Thursday January 2nd, 2020

The exercise:

Write about: the caravan.

2 comments:

Greg said...


Moving day has gone badly and you're living in a caravan for the next two weeks while you try and get things sorted out? ;-)

The caravan
The wind was blowing in from the north-east, carrying the fresh smell of saltwater with undercurrents of rotting seaweed and a briskness that suggested snow might not be too far away now. No boats rested at anchor in Mooreton bay; the bay itself was too shallow for anything save fishing dinghies and the waters further out were littered with rocks and ridges that made the approach hazardous. The fishermen preferred the next bay over, where the water was deeper and the channels wider. The beach itself was sandy and wide, bordered by the sea and by a low ramparts of sand dunes on the top of which were perched some rusting caravans. The colour of the sand was supposed to tell Collins where was safe to walk and where not, but to his eyes it all looked beige and unremarkable. He sighed, and checked his notebook; the poltergeists had been reported being a little way down from the Sandcastles supermarket. Which would be hidden behind the sand dune if he walked along the beach, so he sighed again and climbed to the top of the dune so he could see both the road – a two-lane strip of black asphalt littered with pedestrian crossings for the tourists – and the beach.
The supermarket proved to be ten minutes’s walk away, but the day was cold enough that he appreciated the walk for keeping himself warm. When he was opposite it he looked at the beach, not really wanting to go down there, and half-walked, half-slid down the sand dune onto the flat expanse. The waves broke at the water’s edge with a dull roar, and there was still no sign of anyone, not even a dog walker. He looked around and decided to walk closer to the water.
A minute later he saw what looked like children gathered around a hole in the sand and, glad of something to do, he started over there to tell them how dangerous leaving holes on the beach could be. Then they rose into the air as a group, and a handful of clamshells fell just short of him.
He yelped in astonishment, and ducked, taking a step back.
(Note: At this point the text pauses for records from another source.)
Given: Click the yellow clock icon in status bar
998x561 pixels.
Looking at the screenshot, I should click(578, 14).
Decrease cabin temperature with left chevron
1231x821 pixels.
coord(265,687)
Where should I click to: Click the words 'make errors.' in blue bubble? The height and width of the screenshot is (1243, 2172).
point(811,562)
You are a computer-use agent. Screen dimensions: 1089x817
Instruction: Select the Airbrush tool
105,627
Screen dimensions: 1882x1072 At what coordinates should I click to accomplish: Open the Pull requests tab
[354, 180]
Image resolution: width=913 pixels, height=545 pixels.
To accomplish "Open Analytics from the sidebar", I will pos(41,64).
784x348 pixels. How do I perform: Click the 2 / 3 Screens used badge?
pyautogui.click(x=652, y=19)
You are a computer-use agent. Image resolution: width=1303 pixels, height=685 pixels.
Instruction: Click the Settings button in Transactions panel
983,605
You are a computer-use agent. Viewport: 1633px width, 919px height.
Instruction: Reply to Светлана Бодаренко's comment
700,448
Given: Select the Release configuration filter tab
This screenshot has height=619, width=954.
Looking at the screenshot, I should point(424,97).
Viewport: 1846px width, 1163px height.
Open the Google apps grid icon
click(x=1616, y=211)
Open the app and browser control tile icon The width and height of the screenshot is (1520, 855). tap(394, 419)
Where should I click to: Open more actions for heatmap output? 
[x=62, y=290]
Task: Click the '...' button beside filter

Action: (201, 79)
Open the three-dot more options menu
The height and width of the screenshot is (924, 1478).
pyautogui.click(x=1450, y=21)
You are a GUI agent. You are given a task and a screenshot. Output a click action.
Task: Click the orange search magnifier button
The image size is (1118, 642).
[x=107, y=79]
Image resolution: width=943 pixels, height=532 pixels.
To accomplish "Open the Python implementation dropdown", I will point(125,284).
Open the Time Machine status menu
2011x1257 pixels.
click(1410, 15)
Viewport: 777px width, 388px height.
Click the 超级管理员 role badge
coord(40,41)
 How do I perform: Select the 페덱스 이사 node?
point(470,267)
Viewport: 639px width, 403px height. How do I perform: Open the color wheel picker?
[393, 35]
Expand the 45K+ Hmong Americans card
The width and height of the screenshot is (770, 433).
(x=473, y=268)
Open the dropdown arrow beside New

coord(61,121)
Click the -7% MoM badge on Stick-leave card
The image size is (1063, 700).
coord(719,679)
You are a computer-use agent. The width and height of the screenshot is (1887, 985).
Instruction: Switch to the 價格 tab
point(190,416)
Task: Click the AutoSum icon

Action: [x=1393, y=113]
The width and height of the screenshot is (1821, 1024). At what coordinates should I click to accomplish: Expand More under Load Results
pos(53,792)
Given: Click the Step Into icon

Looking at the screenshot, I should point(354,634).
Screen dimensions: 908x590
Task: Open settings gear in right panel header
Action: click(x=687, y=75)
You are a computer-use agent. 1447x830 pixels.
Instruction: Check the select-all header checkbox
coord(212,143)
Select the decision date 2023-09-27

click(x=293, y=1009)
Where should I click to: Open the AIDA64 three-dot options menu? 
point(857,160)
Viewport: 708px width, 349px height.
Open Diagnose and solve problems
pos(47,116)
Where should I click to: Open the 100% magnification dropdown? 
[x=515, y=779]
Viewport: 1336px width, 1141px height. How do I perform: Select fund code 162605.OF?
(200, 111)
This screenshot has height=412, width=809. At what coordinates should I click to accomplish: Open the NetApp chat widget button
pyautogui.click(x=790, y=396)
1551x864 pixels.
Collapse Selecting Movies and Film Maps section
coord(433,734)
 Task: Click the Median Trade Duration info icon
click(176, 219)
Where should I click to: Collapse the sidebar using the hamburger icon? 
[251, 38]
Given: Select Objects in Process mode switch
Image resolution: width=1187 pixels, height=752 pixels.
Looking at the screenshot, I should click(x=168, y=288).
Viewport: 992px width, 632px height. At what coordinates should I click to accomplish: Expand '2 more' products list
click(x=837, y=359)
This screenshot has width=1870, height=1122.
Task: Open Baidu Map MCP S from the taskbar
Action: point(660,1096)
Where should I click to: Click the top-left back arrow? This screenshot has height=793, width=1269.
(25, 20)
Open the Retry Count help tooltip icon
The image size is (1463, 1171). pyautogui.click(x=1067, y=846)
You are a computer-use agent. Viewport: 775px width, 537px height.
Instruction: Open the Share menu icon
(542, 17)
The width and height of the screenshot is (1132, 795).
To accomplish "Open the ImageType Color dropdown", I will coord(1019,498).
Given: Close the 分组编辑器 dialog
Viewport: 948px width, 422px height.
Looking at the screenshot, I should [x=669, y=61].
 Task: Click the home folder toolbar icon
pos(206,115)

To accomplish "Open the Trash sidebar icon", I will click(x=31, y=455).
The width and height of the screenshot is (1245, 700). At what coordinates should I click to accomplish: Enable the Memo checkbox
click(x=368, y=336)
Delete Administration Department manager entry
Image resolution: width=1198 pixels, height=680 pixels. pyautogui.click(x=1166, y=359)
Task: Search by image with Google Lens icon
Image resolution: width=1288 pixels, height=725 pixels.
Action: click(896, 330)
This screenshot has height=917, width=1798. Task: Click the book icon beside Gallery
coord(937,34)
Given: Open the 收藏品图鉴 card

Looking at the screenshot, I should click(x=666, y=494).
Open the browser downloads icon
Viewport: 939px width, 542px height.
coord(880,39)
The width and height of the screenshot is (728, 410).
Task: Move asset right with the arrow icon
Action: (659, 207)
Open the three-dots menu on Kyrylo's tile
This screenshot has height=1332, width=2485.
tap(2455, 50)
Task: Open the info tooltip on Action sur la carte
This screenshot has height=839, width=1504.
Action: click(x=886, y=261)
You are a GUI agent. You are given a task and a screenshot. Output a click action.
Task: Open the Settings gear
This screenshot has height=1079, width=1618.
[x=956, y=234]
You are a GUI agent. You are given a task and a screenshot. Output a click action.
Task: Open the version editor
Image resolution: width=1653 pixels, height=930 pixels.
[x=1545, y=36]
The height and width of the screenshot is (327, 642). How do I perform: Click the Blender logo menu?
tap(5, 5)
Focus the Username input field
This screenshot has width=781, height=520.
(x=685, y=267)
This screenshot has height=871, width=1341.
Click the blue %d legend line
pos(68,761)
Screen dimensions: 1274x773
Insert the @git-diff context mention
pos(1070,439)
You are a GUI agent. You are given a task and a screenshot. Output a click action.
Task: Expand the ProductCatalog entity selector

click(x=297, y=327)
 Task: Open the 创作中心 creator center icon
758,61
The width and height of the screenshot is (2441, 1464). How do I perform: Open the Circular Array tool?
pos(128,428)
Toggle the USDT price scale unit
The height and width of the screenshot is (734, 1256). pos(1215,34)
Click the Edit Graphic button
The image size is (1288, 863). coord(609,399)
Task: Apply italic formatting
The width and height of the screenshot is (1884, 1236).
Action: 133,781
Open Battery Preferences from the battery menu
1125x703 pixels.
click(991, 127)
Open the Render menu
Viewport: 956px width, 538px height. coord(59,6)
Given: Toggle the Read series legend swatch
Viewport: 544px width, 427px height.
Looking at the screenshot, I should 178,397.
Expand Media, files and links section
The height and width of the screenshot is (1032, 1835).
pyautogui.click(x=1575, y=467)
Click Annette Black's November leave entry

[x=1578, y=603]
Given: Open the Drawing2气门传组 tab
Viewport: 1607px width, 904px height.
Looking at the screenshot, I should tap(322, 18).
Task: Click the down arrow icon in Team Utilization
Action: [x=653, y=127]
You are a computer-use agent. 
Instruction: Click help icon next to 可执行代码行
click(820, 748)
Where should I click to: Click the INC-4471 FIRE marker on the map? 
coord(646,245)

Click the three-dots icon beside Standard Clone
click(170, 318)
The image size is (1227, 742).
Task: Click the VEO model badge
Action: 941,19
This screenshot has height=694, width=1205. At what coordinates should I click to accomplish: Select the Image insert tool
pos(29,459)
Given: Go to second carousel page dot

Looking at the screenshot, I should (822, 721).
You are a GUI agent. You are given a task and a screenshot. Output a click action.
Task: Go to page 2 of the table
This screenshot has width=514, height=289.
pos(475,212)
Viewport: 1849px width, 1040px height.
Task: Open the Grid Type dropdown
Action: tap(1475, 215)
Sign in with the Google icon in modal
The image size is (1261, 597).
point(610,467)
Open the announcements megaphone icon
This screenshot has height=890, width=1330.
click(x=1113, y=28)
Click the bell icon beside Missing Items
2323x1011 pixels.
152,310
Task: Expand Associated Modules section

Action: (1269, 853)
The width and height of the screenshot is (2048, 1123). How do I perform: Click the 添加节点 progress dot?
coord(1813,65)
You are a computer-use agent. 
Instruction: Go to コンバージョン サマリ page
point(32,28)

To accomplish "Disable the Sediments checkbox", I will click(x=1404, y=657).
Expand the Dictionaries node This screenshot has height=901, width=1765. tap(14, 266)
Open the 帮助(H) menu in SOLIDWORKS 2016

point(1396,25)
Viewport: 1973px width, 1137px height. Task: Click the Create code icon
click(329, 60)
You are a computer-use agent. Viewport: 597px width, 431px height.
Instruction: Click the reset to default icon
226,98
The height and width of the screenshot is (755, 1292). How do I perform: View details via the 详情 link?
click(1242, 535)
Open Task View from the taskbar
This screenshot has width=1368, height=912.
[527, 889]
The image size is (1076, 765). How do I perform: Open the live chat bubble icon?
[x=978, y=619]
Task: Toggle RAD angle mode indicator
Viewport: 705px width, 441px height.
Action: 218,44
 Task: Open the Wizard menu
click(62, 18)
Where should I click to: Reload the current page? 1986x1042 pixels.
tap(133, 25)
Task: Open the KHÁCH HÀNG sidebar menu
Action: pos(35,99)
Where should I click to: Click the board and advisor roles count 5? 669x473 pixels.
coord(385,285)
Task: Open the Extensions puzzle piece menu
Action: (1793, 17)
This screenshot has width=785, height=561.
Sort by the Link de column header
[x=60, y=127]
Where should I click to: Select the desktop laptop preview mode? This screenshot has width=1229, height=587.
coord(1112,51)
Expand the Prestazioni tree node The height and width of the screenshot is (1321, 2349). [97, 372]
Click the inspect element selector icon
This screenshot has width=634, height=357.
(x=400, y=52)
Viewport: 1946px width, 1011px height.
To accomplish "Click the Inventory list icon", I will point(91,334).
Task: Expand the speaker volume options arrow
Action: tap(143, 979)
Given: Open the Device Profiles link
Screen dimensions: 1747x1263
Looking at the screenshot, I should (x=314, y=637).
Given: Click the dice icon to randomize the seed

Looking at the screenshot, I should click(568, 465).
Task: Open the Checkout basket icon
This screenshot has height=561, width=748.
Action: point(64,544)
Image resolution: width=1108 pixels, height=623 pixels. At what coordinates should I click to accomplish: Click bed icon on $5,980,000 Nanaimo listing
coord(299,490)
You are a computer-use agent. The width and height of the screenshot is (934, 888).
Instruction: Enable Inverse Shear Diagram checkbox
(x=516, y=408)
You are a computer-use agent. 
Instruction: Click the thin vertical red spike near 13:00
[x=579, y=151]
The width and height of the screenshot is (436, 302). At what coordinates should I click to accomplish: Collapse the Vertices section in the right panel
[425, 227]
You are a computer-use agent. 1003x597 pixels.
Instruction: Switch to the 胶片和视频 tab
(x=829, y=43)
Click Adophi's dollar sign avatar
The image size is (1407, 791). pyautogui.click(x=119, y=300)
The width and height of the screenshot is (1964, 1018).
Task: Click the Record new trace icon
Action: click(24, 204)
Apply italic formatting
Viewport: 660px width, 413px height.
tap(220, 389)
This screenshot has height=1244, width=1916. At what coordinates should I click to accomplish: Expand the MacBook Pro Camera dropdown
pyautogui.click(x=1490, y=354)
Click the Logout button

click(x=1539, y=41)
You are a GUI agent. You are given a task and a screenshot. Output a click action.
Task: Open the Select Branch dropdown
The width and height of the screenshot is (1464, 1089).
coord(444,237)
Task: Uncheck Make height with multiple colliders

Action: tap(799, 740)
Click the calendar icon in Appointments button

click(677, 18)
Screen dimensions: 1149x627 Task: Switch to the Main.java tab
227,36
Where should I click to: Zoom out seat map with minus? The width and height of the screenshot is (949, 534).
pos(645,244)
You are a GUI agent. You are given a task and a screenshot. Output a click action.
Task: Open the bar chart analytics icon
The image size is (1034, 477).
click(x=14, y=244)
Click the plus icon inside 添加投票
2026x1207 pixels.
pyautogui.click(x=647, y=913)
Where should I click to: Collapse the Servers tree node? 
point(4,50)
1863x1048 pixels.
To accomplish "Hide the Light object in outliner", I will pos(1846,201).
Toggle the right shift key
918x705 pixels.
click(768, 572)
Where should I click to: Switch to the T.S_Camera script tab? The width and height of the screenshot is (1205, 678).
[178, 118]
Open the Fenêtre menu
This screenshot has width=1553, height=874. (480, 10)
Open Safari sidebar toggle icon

The ghosts swirled like a flock of birds, and more shells were lifted up and thrown at him. This time they sailed past on his left, and the next cluster just missed him on his right. The ghosts – the poltergeists, he guessed – swirled again and then landed. For a moment they looked dark and dangerous, and then they were children once more who ran off down the beach in eerie silence.
Collins looked at the bracelet on his wrist and wondered if the poltergeists just had bad aim or if it had really worked and protected him from them. He rubbed it with his sleeve but nothing seemed to change about it. “I guess I’ll keep wearing you for now,” he said, partly to himself but mostly to break the silence on the beach, which was starting to feel unnatural. The wind pulled his words away and hurled them inland to be lost amongst the traffic noise.
The hole turned out to be nearly a metre deep with no sign of excavated sand. At the bottom of it were a couple of crabs moving slowly about, and he almost left them there. As he started to turn away though, the thought that the ghosts might have trapped the crabs down there emerged, and he turned back and carefully jumped down into the hole to lift them out and free them. Some sand dislodged from the walls as he did so, and as he lifted the crabs out, a patch of darkness caught his eye. Poking at it, it turned out to be a box, and when he pulled it free the side of the hole collapsed inwards on him, knocking him over and covering his feet to knee-depth. After a five minute struggle he pulled himself free, climbed out of the now shallower hole, and looked at the box.
It was cubical and made of plywood painted black. It opened easily, and inside was a yellow-grey skull.

Marc said...

Greg - hah. No, I was thinking more of a caravan of the moving van, my car, and our van, heading from Osoyoos to Oliver. Didn't quite work that way, with Kat staying behind for a little bit with the boys because Miles wasn't feeling well and needed some extra rest at her parents house.

Yup, you're running with this and I am loving it. What a great setting for a story! (Yes, I'm a little bit jealous... and I might have to contribute something, or do an 'inspired by' bit at some point.)